Hernien

Individuell angepasste Therapiekonzepte bringen für jeden Patienten (vom Jugendlichen über den Schwerarbeiter oder Leistungssportler bis hin zum „Alten“,nicht Narkosetauglichen) das Optimum an Behandlungsicherheit und Behandlungserfolg.

Kurze Krankenhausaufenthalte und die Möglichkeit rasch wieder in den (Arbeits-) Alltag zurückkehren zu können stehen dabei für Patient, Arbeitgeber und Familie im Vordergrund. Auch das Auftreten einer neuerlichen Hernie (=Rezidivhernie) kann so auf ein Minimum von 0,4 - 4% reduziert werden.
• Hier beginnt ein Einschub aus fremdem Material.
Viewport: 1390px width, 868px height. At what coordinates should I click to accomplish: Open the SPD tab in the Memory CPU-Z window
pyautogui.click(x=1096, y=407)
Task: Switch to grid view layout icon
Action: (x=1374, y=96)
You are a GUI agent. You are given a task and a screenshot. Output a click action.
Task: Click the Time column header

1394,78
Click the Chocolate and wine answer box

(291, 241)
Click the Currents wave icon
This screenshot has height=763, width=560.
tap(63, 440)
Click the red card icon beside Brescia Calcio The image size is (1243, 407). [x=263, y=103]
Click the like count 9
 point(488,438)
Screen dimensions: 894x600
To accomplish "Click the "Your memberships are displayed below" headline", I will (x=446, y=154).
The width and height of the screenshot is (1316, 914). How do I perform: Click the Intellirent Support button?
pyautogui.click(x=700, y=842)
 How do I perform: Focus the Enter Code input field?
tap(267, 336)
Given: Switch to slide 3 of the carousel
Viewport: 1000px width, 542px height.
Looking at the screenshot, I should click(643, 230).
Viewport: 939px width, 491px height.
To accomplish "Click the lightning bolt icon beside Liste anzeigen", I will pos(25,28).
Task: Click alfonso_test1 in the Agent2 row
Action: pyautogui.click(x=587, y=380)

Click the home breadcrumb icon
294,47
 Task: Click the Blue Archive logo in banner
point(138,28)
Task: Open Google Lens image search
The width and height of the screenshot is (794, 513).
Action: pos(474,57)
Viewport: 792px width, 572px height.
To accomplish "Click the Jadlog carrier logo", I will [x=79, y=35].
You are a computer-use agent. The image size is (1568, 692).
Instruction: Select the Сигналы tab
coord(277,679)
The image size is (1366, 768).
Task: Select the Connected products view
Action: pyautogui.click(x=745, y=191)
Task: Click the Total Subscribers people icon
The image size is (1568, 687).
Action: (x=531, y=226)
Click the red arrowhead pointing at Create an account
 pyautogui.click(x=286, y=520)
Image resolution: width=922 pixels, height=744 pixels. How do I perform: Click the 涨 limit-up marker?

Welche Methode für wen am besten geeignet ist muß von Chirurg und Patienten gemeinsam entschieden werden:

  • Laparoskopische Verfahren (mittels Bauchspiegelung)                                                                                       Durch die verbesserte Op-Technik und die hohe Qualität der verwendeten Kunststoffnetze hat sich die Methode in den letzten Jahren zur Standardmethode für alle Patienten die für eine  Vollnarkose tauglich sind entwickelt!
    Die Vorteile dieser Methode sind geringere Schmerzen , rasche Belastbarkeit
    (Arbeitsfähigkeit) nach der Operation sowie die extrem niedrigen Rezidivraten (= Risiko des Neuauftretens einer Hernie nach der OP)
  • „minimal repair“ – Verfahren
    bei sogenannten Sportlerhernien (hauptsächlich Eishockey- od. Fußballspieler) hat sich diese Methode in Kombination mit perfekter physiotherapeutischer Betreuung zu einem absoluten „Renner“ entwickelt. Eine extrem kurze Heilungsphase und somit ein kurzer Trainingsausfall durch nahezu vollkommene Schmerzfreiheit postoperativ sind besonders für Leistungssportler interessant.
    Ob diese Methode einem laparoskopischen Eingriff vorzuziehen ist kann auch ein erfahrener Operateur nur in enger Zusammenarbeit mit dem Teamarzt und Physiotherapeuten des Leistungssportlers entscheiden.
  • „offene“ Verfahren (mittels Hautschnitt)
    Bei allen sehr großen Hernien (Bruchlücken über 3cm) od. Hernien mit Einklemmung
  • Bruchlückenverschluß mit oder ohne ultraleichtem Kunststoffnetz
    Abgesehen von der laparoskopischen Methode die immer ein Netz erfordert, kann bei allen anderen Verfahren auch noch während der Operation entschieden werden , ob die Implantation eines „Fremdkörpers“ sinnvoll od. notwendig ist. Moderne, ultraleichte Kunststoffnetze sind mittlerweile sehr gut gewebeverträglich und äußerst reißfest. Sie tragen zu einer dauerhaften Verstärkung der Bauchwand bei indem sie vom Narbengewebe durchwachsen werden.